24 308 personnes ont été surveillées au moyen de 98 883 techniques de renseignement mises en œuvre à la demande des services français en 2024. Si leur nombre reste relativement constant, le recours aux techniques les plus intrusives, à commencer par les logiciels espion, a « bondi » de + 136 %. La Commission de contrôle des techniques de renseignement estime que ses effectifs ne permettent pas, en l’état, de « sécuriser de façon satisfaisante le fonctionnement de la commission ».

La Commission nationale de contrôle des techniques de renseignement (CNCTR) souligne dans le communiqué associé à la publication de son rapport annuel 2024 qu’elle « atteint les limites de sa capacité ».

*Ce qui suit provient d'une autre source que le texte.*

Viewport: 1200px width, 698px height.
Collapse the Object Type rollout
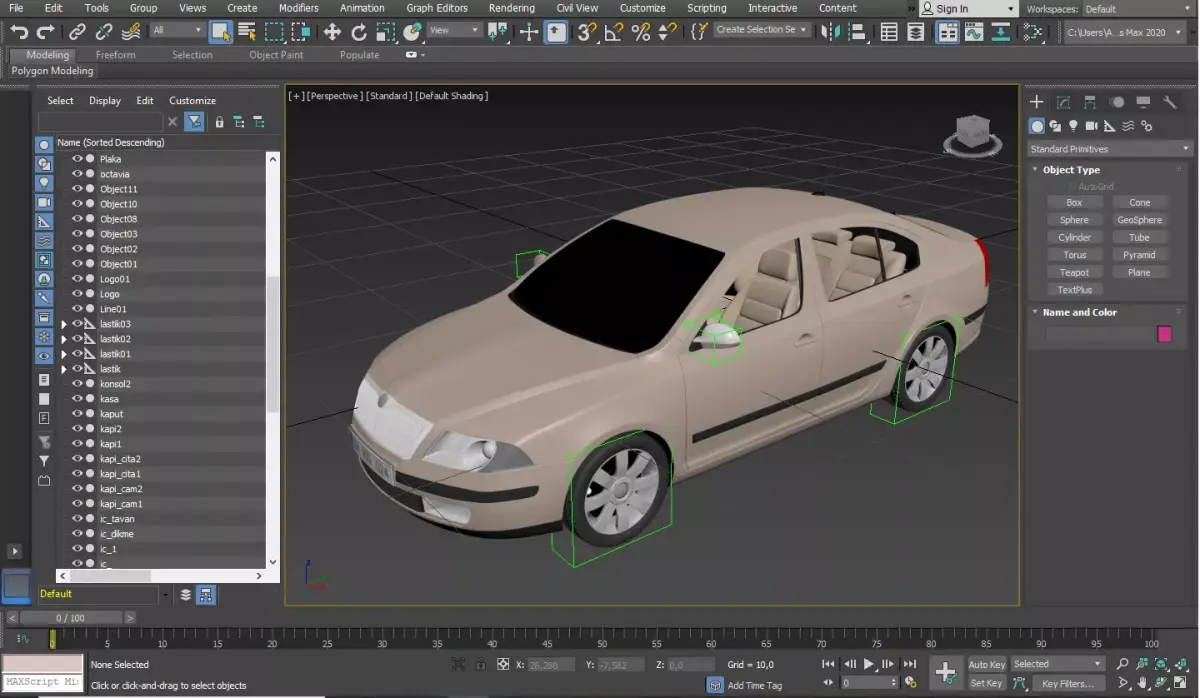[1070, 170]
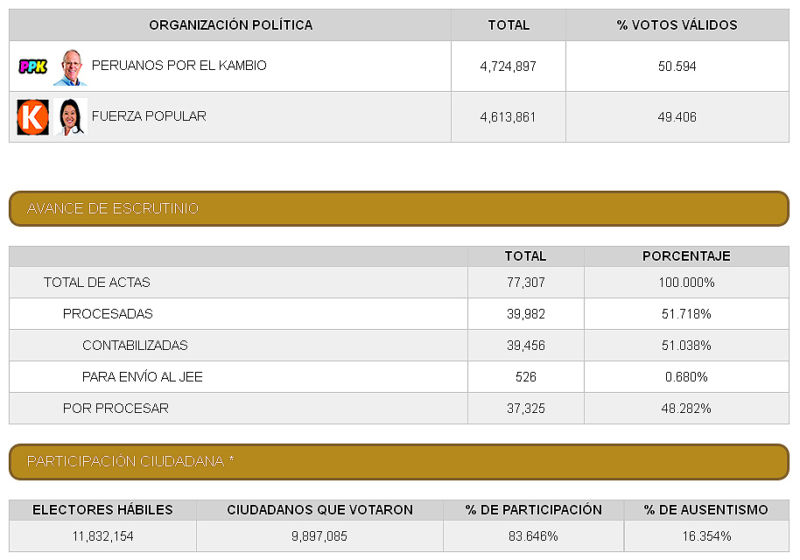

Créée en 2015 suite à l’adoption de la loi Renseignement, en remplacement de la Commission nationale de contrôle des interceptions de sécurité (CNCIS), elle ne dispose en effet que d’une équipe de 22 agents, dont un administrateur réseaux et un « effectif très limité » de 14 « chargés de mission » (2/3 de juristes, 1/3 de profils techniques), contre 11 en 2021.

Leur rôle principal est d’instruire les demandes de mise en œuvre des techniques de renseignement et de conduire les contrôles a posteriori. D’une moyenne d’âge de 39 ans, ils sont soit des agents publics détachés ou mis à disposition (magistrats judiciaires et administratifs, commissaire de police, officier de gendarmerie, ingénieur en chef de l’armement, inspecteur des douanes), soit des agents contractuels, ingénieurs notamment.

Or, la CNCTR a enregistré, en 2024, 98 883 demandes de techniques de renseignement portant sur 24 308 personnes surveillées, organisé 157 réunions collégiales et effectué 123 contrôles a posteriori dans les services de renseignement.

Cette « augmentation constante » de son volume d’activité, et le renforcement de ses missions au gré des modifications législatives et réglementaires intervenues dans le domaine du renseignement « placent ses effectifs et ses moyens sous tension » :

« Alors que dans le cadre de la loi de finances pour 2025, aucune création de poste n’a été prévue et que ses crédits de fonctionnement ont de nouveau été diminués, la CNCTR souligne la tension croissante entre l’évolution des modalités d’exercice de ses missions (hausse du nombre de demandes, augmentation du volume de données recueillies, complexité accrue du contrôle…) et les moyens dont elle dispose. Cette tension concerne également les fonctions de management et de support dont les effectifs ne permettent pas, en l’état, de sécuriser de façon entièrement satisfaisante le fonctionnement de la commission. »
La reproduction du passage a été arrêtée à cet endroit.